Besides featuring greater control of planning and energy delivery, Axxent can be deployed, Rivard says, without the need for heavy shielding to protect clinicians.
According to Marga Ortigas-Wedekind, vice president of marketing and development for Xoft, Axxent is a method for delivering electronic/X-ray radiation “to a tumor bed, or to the tumor directly . . . and we can deposit that radiation very quickly, at a high dose rate,” thus minimizing the effects of X-ray.
She acknowledges its similarity to Mammosite, the system developed by Proxima Therapeutics (Alpharetta, Georgia) – but not using Mammosite’s radioactivity – and one of the predicate devices in Xoft’s 510(k) application for adjunctive treatment of breast tumors after resection.
Following resection, a balloon applicator – “like a large version of an angioplasty balloon,” Ortigas-Wedekind says – is placed in the cavity. “Delivery of the radiation is made through a central lumen to the distal end, controlled by our controller, and then essentially you turn the machine on and deliver a set program of radiation.”
Treatment is delivered over a five-day period, twice a day, “on average,” she says, at 15-minute intervals, vs. seven weeks for external beam radiation.
The company has not carried out human efficacy studies, Ortigas-Wedekind acknowledges, but is supporting its application for clearance with a variety of analogies to standard brachytherapy and other brachytherapy devices (see sidebar, page 5).
She says that Axxent has increasing potential in a diagnostic environment in which smaller breast tumors may be found earlier and, after resection, have clear margins and no metastases.
Importantly, she points to the benefits of greatly reduced treatment times and deployability at almost any health facility. Both, she emphasizes, may push forward the increased treatment via an accelerated partial breast irradiation protocol, increasingly recommended as an alternative to mastectomy.
The logistical benefit is key, Ortigas-Wedekind notes, considering the complications of treatment for women who are distant from a treatment center and have responsibility-crowded lives. Here, she cites studies showing “an inverse relationship between distance to a clinic and willingness to undergo treatment.”
She declines predicting a timeline for U.S. clearance of Axxent, noting that “it’s never good to second-guess the FDA,” but points to commercialization gear-up by Xoft.

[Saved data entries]
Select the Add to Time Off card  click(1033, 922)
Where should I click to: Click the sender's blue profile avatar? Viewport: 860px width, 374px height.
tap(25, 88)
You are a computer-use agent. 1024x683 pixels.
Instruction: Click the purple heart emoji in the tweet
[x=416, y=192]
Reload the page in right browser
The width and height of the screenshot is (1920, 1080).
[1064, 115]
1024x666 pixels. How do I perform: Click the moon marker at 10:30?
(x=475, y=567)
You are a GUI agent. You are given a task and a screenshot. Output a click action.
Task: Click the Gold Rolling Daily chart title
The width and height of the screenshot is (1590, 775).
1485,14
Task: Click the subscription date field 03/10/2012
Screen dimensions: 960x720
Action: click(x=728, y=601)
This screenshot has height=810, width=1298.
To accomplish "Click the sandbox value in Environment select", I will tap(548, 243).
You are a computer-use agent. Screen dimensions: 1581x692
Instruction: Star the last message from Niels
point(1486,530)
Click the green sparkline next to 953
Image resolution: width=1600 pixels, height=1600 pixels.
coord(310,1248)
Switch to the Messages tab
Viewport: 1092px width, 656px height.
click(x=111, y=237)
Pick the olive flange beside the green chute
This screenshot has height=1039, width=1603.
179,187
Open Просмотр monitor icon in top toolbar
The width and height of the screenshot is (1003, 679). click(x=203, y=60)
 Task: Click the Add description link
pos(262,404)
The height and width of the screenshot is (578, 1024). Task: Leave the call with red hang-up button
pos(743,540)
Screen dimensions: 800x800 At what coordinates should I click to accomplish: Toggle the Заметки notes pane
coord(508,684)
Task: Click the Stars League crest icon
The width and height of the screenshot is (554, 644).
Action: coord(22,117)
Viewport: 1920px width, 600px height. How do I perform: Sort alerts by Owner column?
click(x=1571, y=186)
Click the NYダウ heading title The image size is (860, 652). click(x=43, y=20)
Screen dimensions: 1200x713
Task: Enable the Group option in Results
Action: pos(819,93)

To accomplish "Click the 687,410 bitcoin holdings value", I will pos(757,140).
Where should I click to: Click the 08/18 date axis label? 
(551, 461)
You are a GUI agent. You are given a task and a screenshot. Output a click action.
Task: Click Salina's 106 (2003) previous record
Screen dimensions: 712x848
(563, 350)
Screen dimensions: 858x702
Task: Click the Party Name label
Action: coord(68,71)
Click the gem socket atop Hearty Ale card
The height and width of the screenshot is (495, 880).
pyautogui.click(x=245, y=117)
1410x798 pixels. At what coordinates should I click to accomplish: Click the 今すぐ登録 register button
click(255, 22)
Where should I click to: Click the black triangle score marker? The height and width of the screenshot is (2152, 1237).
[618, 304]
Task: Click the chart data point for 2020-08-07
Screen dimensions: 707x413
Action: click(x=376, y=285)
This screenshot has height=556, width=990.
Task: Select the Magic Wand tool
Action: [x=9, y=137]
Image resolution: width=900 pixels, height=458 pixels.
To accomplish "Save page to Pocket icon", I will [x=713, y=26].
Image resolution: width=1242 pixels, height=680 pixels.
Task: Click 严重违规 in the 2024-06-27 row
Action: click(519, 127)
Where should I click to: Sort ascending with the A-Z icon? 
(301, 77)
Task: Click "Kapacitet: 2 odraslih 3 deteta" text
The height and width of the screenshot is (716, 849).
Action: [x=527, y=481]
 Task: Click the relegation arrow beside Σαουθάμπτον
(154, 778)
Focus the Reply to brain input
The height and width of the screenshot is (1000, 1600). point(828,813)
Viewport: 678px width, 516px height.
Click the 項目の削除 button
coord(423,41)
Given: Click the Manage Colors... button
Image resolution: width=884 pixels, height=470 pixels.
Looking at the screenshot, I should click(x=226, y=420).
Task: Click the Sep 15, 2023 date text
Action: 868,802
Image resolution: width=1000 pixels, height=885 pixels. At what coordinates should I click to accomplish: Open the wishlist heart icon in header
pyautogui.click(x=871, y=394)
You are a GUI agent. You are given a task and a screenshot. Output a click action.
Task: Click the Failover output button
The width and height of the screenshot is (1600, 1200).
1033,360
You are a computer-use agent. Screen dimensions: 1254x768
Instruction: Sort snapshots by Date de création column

- ACTIVITY A -
List every company or product named in the article on the Axxent radiation system.
- ACTIVITY B -
In the article on the Axxent radiation system, how often and over what period is treatment given on average?
- ACTIVITY C -
Resume the article on the Axxent radiation system, starting right after its final sentence.

- TASK RESULT A -
Axxent, Xoft, Mammosite, Proxima Therapeutics

- TASK RESULT B -
Twice a day over a five-day period.

- TASK RESULT C -
Assuming device approval, the company will move to human studies and then commercialization of Axxent in conjunction with a five-year device registry.
As to Xoft’s history, Ortigas-Wedekind says the company first targeted “a vascular play.” But with the emergence of drug-eluting stents it redirected its focus to oncology.
This redirection was highlighted by A, B and C rounds of financing, the most recent coming last month with $30 million in funding for the push to commercialization (MDD, May 9, 2005).
As a follow-on to the breast cancer application, the company “is working on prototypes which will deliver a radiation source for endometrial cancer,” Ortigas-Wedekind says.
Besides Rivard’s paper delivered at the brachytherapy meeting, other papers were presented by Steve Axelrod, principal scientist at Xoft, analyzing the use of radiochromic film to evaluate delivery of prescribed doses in clinical applications simulated using a water phantom. This study confirmed that the X-ray source parameters described by Rivard accurately represented the radiation dose distribution.
The third study, led by John Rieke, MD, radiation oncologist at the Puget Sound Health Care System (Puget Sound, Washington), validated the performance of the Axxent system including the safe delivery of 10 fractions in a five-day period in animals.
Overall, Xoft believes that, with Electronic Brachytherapy, “tens of thousands of patients will have greater access to therapy that is delivered more easily and conveniently.”